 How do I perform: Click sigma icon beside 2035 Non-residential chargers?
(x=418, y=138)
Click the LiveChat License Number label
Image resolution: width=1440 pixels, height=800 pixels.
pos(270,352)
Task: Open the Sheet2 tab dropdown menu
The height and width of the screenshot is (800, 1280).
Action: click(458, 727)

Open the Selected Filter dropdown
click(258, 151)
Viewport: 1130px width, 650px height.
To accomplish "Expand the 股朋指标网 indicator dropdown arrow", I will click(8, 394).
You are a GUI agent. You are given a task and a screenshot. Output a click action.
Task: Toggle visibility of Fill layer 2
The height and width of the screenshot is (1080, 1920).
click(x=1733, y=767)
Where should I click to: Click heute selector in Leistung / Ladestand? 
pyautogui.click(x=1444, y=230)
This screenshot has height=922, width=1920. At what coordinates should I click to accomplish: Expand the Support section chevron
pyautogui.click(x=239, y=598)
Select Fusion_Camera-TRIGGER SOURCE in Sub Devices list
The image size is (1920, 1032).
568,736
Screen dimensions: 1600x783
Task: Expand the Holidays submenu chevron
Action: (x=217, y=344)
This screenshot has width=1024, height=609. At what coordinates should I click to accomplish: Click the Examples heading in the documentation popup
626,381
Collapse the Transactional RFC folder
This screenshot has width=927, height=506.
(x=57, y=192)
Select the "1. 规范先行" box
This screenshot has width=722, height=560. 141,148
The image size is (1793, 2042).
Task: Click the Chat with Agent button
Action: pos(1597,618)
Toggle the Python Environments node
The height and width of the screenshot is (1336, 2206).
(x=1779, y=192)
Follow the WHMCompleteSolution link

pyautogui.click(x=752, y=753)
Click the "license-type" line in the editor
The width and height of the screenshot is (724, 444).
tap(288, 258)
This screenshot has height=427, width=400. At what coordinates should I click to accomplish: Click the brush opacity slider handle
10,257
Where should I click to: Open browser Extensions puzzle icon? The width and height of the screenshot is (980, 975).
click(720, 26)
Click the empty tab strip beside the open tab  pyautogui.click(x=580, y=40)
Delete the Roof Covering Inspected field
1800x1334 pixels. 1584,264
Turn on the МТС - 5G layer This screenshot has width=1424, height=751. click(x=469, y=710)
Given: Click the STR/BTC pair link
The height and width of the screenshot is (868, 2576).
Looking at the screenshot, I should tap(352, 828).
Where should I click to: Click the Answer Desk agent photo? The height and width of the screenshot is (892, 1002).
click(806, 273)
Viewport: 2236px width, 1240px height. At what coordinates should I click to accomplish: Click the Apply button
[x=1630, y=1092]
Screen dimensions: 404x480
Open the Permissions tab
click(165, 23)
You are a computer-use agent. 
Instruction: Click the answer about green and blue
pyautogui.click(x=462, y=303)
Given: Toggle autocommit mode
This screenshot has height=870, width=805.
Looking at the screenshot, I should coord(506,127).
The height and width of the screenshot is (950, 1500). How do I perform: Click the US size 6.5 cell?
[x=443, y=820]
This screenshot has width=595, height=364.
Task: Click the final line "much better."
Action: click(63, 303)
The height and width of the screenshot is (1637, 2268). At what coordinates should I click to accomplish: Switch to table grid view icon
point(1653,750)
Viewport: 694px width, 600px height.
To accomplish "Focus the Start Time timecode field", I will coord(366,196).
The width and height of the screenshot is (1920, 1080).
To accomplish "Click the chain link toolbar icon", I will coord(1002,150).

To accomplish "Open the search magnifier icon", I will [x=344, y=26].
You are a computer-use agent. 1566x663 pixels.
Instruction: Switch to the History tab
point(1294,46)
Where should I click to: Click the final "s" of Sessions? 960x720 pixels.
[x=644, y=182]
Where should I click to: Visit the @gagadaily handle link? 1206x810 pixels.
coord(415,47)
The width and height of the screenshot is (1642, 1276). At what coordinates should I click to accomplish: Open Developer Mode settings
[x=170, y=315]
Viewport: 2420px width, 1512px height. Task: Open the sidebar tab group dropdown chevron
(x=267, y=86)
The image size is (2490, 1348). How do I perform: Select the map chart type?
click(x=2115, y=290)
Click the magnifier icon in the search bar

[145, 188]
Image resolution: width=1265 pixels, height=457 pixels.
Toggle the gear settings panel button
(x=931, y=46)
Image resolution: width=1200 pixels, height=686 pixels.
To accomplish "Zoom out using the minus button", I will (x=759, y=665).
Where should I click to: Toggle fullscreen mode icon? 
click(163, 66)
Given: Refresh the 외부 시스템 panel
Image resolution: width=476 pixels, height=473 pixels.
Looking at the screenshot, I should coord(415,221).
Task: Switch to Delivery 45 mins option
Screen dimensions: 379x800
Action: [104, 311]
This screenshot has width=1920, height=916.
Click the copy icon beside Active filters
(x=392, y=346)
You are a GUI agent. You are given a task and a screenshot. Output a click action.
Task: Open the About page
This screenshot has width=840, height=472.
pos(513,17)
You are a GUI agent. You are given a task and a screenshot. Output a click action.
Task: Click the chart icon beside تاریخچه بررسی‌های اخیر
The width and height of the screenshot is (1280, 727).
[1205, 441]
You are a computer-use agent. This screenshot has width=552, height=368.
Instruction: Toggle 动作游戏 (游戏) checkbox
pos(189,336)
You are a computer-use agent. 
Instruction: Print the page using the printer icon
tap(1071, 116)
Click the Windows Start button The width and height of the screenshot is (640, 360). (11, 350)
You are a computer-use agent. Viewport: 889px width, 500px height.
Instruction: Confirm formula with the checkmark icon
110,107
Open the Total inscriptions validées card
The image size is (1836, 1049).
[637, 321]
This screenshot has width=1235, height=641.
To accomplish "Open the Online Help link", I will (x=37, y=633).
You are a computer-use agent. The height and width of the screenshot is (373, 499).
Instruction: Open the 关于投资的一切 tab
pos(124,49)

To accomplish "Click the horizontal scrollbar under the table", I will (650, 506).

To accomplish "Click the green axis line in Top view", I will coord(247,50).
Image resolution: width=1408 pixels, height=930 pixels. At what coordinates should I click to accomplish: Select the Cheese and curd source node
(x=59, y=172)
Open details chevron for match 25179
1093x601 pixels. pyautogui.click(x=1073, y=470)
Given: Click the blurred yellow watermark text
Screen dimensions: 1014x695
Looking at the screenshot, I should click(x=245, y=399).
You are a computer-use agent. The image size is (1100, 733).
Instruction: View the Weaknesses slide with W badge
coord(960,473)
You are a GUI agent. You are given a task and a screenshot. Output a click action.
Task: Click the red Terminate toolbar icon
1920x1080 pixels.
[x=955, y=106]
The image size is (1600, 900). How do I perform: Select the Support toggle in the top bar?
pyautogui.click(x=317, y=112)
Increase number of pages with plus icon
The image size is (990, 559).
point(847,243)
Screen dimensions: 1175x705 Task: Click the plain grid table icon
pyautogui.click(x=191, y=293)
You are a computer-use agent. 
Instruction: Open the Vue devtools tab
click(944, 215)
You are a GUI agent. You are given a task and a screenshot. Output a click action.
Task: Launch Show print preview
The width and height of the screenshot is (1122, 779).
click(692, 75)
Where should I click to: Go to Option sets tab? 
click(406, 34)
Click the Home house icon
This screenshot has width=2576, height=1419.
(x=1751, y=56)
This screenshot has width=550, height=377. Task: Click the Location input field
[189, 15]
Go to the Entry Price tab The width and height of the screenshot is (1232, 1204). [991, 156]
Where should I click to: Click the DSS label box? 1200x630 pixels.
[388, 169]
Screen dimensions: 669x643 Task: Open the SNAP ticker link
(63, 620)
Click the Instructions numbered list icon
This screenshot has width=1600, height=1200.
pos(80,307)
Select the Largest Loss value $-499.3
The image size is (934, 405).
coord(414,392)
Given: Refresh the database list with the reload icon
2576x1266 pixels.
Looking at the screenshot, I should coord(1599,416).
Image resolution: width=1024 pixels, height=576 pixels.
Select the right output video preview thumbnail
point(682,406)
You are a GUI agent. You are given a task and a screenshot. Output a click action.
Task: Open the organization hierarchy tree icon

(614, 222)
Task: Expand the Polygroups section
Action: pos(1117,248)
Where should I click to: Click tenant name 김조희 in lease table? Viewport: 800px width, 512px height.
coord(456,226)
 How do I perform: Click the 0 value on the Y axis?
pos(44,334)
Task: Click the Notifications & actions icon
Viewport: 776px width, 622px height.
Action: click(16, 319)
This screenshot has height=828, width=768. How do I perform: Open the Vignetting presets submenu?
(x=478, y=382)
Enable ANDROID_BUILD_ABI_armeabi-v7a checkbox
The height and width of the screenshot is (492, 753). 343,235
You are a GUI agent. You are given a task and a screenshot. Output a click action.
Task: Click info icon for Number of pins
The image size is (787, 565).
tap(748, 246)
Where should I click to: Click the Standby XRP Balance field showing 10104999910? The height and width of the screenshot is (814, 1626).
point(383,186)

--- Set task ---
How many of the lines above contain the string "list"? Reply with the number alone.

--- Task answer ---
3